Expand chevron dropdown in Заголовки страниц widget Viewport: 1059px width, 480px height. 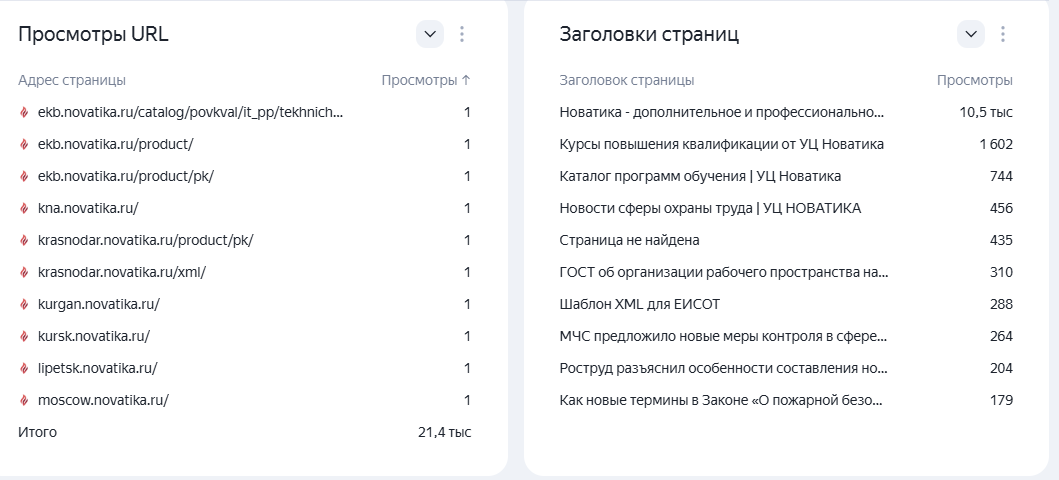coord(971,34)
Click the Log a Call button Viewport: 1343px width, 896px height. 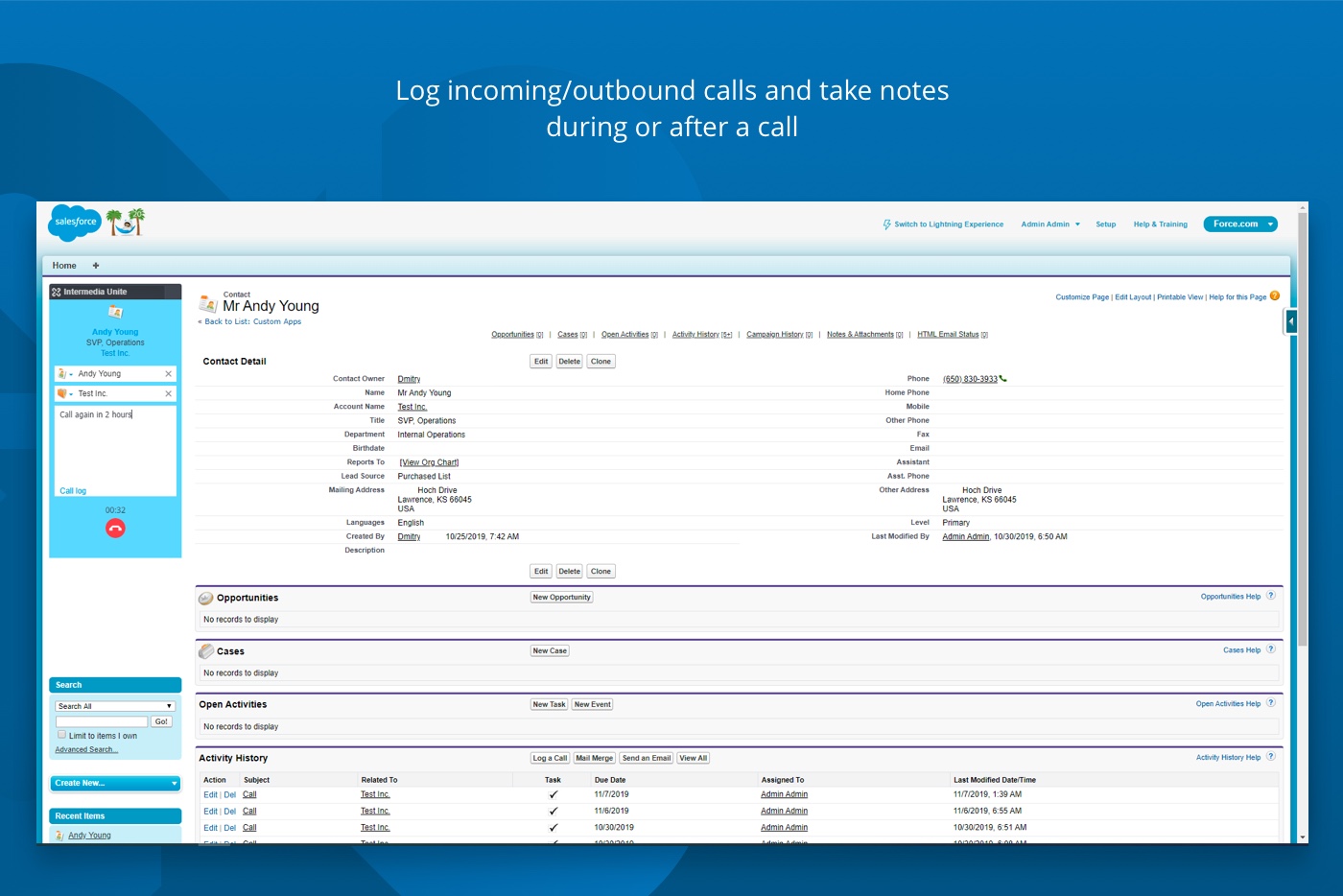[551, 758]
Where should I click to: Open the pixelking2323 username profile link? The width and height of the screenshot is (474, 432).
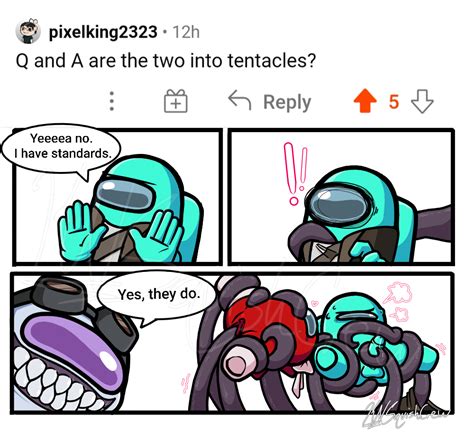[x=103, y=32]
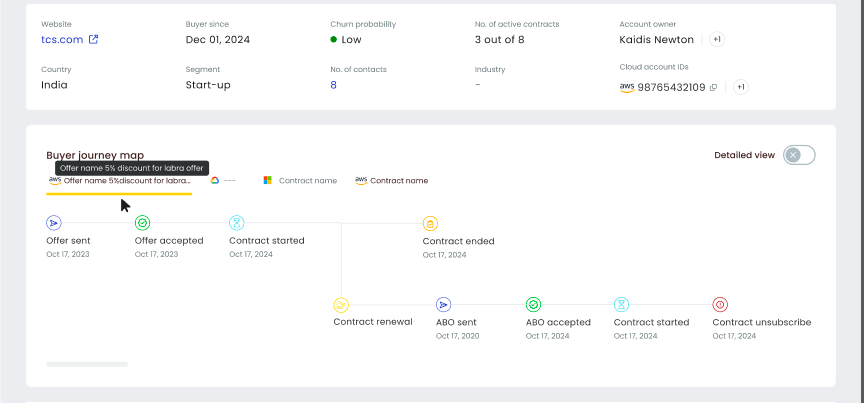Copy the cloud account ID 98765432109

[x=714, y=87]
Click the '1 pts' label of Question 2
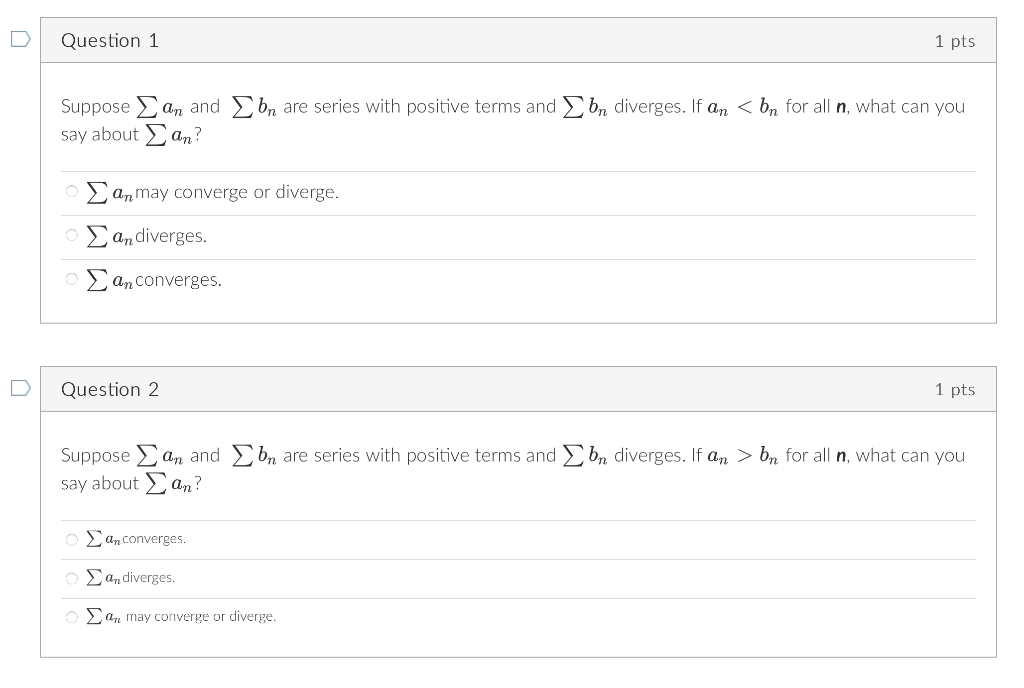The image size is (1024, 688). 955,390
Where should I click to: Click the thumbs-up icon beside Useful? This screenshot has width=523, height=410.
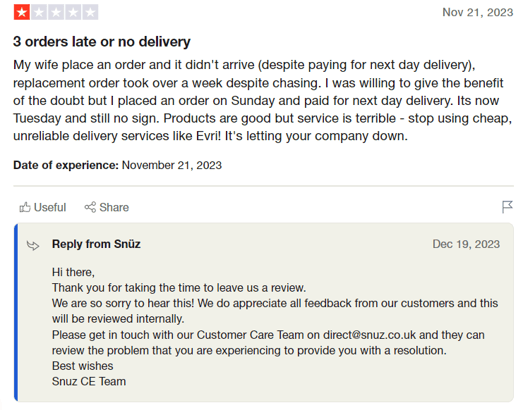click(25, 207)
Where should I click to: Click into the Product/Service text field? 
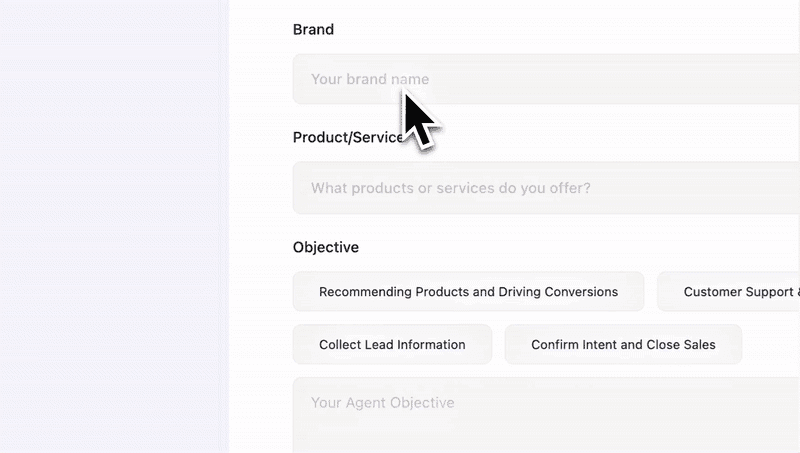point(546,188)
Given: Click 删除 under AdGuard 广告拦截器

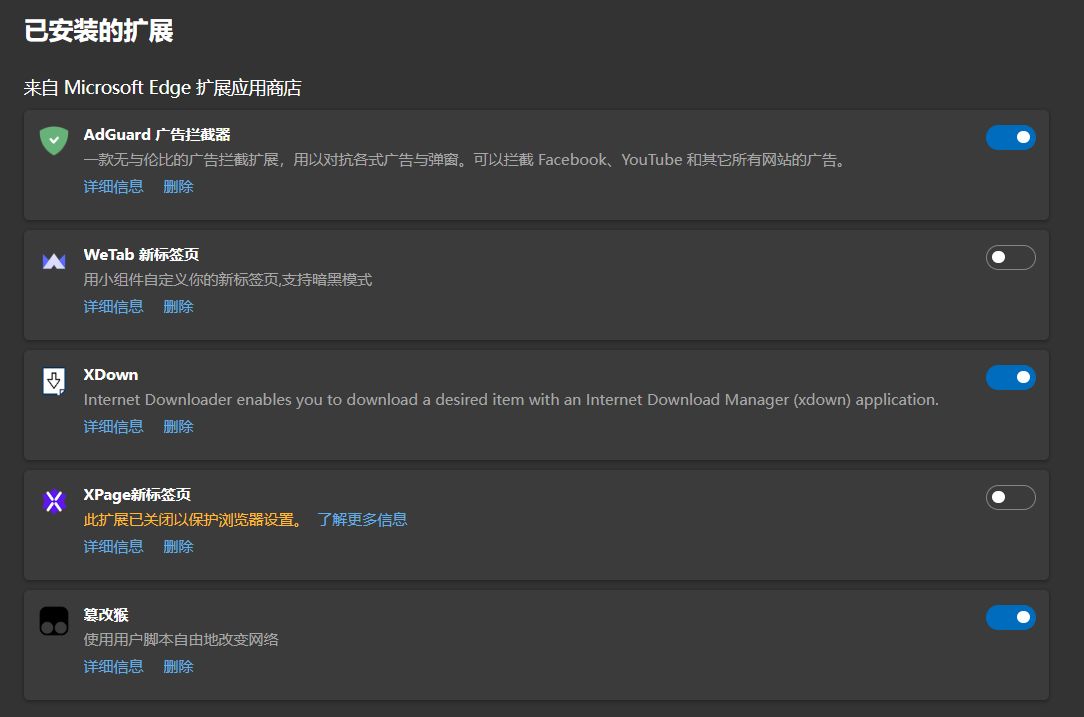Looking at the screenshot, I should tap(178, 187).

---+---

What to do
In the records above, locate the line containing "Click the '1 pts' label of Question 2", then copy exactly that line and every line after it through the end, omitting pictures.

Task solution
Click the '1 pts' label of Question 2
The image size is (1024, 688). 955,390
Where should I click to: Click the thumbs-up icon beside Useful? This screenshot has width=523, height=410.
click(25, 207)
Where should I click to: Click into the Product/Service text field? 
point(546,188)
Given: Click 删除 under AdGuard 广告拦截器

Looking at the screenshot, I should tap(178, 187).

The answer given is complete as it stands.